As I thought about it, I became more panicky. How do I deal with it? How can I find out who this girl is, without creating a scene or difficulty for her and her family? There was absolutely nothing to go ahead other than the information that the girl's father is no more. How does one track such a family from an apartment complex where hundreds of families stay? As soon as the lift stopped at my floor, I got out, dumped my purchases at home, and headed to my neighbour's flat. Though both of us were fairly new at the place, we had developed a friendship and I couldn't think of anyone else to discuss the matter with - firstly, the matter in the letter was serious issue; secondly, by attracting unnecessary attention on it, I didn't want the girl to be humiliated or disturbed.
So, we set out on a secret mission to locate the girl. Since it was a near impossible task, we took the help of another friend, who was a member of resident's association. Soon, by using the clues in the letter, we found out the identity of the girl. The story was heartbreaking - the father died in an accident, the mother was bedridden and the family (or what was left of it) was really breaking apart. The girl and the mother did not share a good relationship - not an uncommon scenario in a household with a teenager. The mother didn't like some of her activities - and the girl resented the mother's intervention in her activities - a verbal war was a routine at their home.
It turned out that the girl was in the habit of writing such letters. When we told the mother about this, she was more or less indifferent. Perhaps, after going through the greatest trauma of her life, this didn't seem like a big deal to her - or else, all said and done, she knows her daughter a lot better. I was a bit surprised, if not shocked, when she took the matter lightly.
Clearly, there was a lack of communication in that house. I felt that perhaps the mother should have taken the help of an expert and improve her relations with the daughter. But who am I to suggest such things to anyone?
In another case, the parents were upset with their son for not performing well in class. To add to the problem, the boy wasn't taking care of his belongings and the parents found one of the books in the toy box. They got angry and told him to go out of the house, saying that they don't want a child who is not responsible and act his age. Here also the child was a teenager. The child got really scared and went out of the house, as ordered.
Later, when the parents cooled down a bit they opened the door to let the child in. But to their horror, the child was not to be seen anywhere. They assumed that he went to play with friends in the neighbourhood and started searching for him at the usual hangouts. Soon, it was clear that the boy is not at any of his friends' home or even in the colony. As they asked the gatekeeper, he was positive that no child went out unaccompanied. Confused, panic and grief stricken, the parents started doing rounds of the neighbourhood. As the night set in, the boy walked in from outside. No sooner did he saw the parents he started crying and tried running away.

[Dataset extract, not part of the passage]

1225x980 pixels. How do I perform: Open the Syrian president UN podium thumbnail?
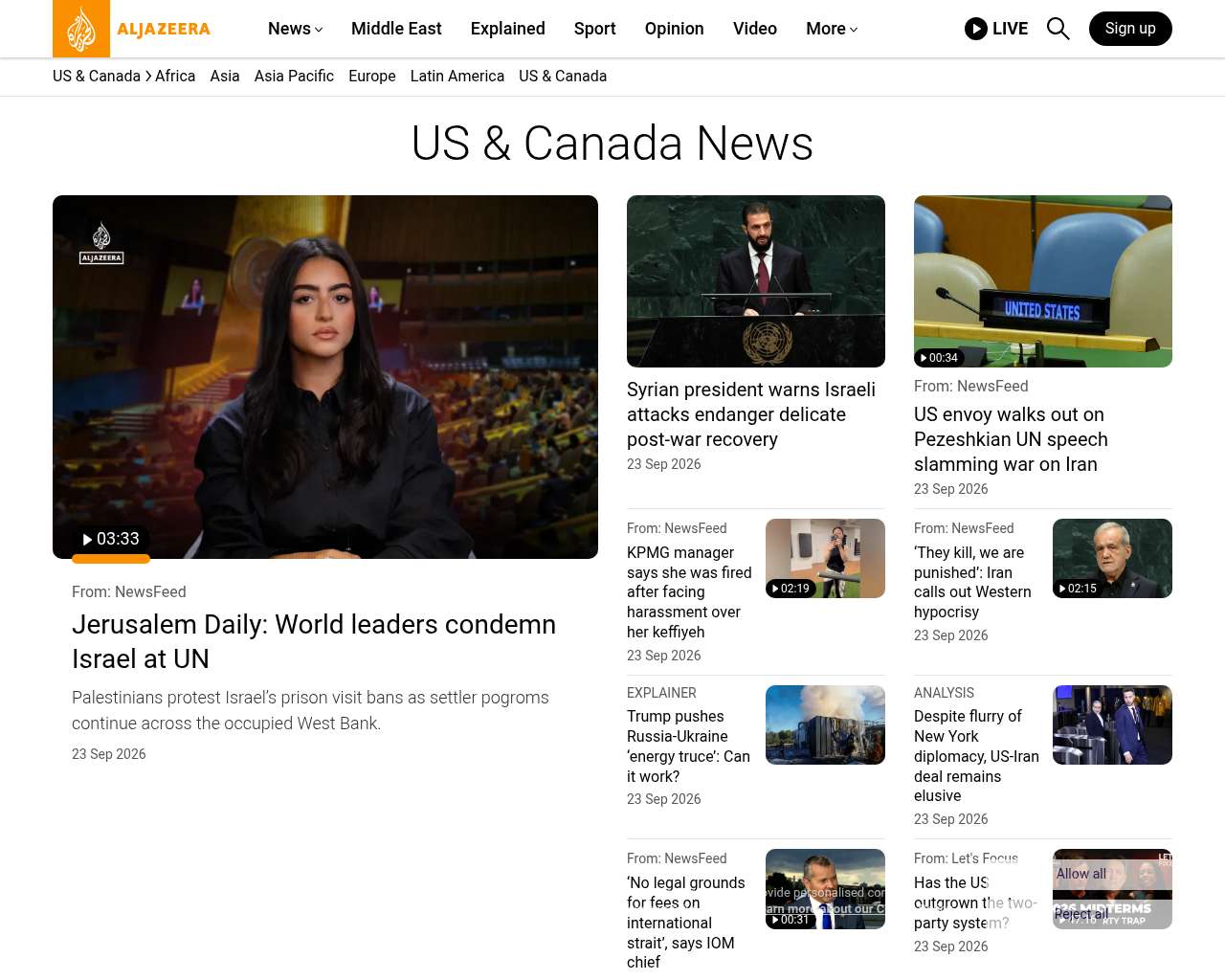(x=756, y=281)
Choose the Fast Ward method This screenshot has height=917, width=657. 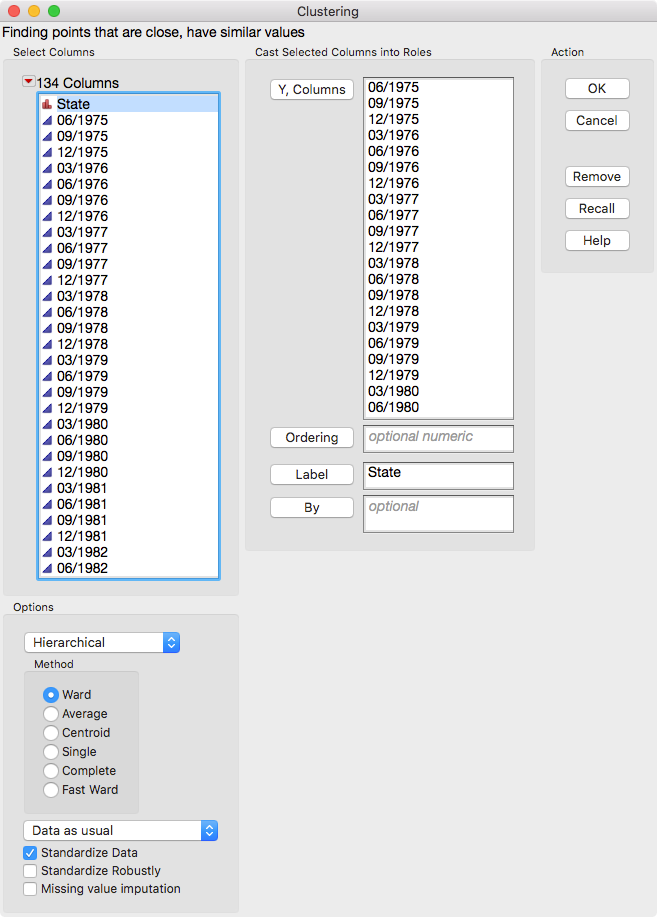point(51,790)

But the parents managed to get hold of him and took him home.
It turned out that the boy was so upset with the parents that he wanted to run away. He went to a shopping mall few kilometers away and after spending sometime there, didn't know what to do and so he came back. Once he saw the parents again, he was reminded of the early incident and he wanted to run away again. The parents, of course, were relieved to find the boy and more than happy that he returned unharmed. When they came to know that the boy had gone so far all alone, they were horrified too.
When I heard of this incident, I felt bad for the boy. Did he commit such a crime that he had to be sent out of the house? After all, he is only a boy of 13 or 14 years of age.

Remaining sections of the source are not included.